Часть II. Отсветы Тавриды
Г. А. Потемкин – посланнику английского короля Георга III при русском дворе лорду графу Д. – Г. Мальмсбюри. Петербург.
…Льстите как можно больше и не бойтесь в этом пересолить.
Из донесения лорда Д. – Г. Мальмсбюри в Лондон. Петербург.
Внутренность двора представляет подобную же картину легкомыслия и небрежности. Старость не усмиряет страстей: они скорее усиливаются с летами, и близкое знакомство с одной из самых значительных европейских барынь убеждает меня в том, что молва преувеличила ее замечательные качества и умалила ее слабости.
Франция. Париж. Версальский дворец. Маркиз де Мариньи, занимавшийся иностранными делами у Людовика XVI, граф де Сегюр.

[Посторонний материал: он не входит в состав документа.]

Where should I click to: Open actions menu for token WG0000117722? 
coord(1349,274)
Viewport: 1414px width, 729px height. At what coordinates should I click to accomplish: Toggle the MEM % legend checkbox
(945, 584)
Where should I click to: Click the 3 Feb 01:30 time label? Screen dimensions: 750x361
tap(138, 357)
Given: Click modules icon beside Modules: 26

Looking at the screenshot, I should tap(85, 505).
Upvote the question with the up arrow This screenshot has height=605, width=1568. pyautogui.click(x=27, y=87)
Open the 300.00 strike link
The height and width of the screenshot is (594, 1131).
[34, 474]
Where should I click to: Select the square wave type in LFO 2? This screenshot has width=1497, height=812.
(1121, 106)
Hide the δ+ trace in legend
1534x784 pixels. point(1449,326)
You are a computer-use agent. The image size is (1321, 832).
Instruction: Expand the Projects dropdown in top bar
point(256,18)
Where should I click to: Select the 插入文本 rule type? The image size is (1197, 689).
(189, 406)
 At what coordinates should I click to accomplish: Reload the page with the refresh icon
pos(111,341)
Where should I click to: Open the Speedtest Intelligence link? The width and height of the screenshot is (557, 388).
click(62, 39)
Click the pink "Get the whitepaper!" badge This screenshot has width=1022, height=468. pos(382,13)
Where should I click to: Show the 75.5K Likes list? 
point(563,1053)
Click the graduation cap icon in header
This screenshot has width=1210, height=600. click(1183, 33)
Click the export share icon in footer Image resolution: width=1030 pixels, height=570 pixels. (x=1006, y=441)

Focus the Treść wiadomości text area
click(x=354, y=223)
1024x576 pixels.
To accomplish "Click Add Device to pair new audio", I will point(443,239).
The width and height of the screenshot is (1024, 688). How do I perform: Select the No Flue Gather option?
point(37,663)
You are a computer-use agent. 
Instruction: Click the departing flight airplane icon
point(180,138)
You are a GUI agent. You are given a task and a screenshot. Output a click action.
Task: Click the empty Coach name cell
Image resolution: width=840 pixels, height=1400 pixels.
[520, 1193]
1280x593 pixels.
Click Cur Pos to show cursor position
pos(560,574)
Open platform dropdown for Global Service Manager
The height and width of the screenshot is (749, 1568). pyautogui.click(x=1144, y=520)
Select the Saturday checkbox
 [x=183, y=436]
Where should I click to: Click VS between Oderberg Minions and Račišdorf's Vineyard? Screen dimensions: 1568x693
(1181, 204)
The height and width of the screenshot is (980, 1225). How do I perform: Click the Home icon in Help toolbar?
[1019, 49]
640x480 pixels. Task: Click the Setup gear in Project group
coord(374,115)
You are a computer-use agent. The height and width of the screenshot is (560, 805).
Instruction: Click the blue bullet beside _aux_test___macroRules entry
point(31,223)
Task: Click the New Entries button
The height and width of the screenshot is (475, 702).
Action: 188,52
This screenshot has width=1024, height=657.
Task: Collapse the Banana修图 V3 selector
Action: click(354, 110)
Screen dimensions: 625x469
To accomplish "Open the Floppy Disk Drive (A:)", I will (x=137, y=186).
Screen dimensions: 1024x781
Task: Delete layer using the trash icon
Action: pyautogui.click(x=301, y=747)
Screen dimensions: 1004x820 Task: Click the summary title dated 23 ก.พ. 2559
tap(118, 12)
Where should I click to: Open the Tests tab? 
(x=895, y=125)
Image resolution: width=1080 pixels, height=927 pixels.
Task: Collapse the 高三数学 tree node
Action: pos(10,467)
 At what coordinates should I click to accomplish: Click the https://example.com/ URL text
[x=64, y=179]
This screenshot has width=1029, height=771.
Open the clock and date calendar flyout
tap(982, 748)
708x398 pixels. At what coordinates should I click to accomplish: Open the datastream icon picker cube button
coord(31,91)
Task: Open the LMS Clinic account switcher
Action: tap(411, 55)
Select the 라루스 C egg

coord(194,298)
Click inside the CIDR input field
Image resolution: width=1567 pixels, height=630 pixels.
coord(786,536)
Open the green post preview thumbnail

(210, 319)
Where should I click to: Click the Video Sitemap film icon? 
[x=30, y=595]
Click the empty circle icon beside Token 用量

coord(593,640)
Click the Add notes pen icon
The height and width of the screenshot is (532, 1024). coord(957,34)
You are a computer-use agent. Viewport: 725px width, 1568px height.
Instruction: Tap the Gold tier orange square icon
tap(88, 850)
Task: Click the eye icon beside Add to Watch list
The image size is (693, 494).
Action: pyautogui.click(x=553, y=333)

– Граф Луи Филипп де Сегюр д’Арекко!
– Отлично! Льщу себя надеждой, досточтимый граф, что столь ранний визит к королевскому министру не слишком вас обеспокоил? Просто дело не терпит, и его королевское величество заставил меня нарушить ваш утренний отдых.
– Нисколько, господин министр. Вы же знаете, я только что вернулся с театра военных действий американской войны, где понятия отдыха и удобств вообще не существует.
– Тем тяжелее для меня моя миссия, граф. Прямо из Америки я вынужден предложить вам отправиться в снега России.
– Бог мой, это действительно метаморфоза!
– В качестве чрезвычайного и полномочного посланника, граф. И, пожалуй, для экзотики здесь меньше всего остается места. Вы в курсе завязавшегося в тех местах политического узла?
– Не слишком, господин министр. Я был поглощен американскими событиями, а они так разнятся от европейских.
– Начнем с другого. Вы принимаете назначение, граф?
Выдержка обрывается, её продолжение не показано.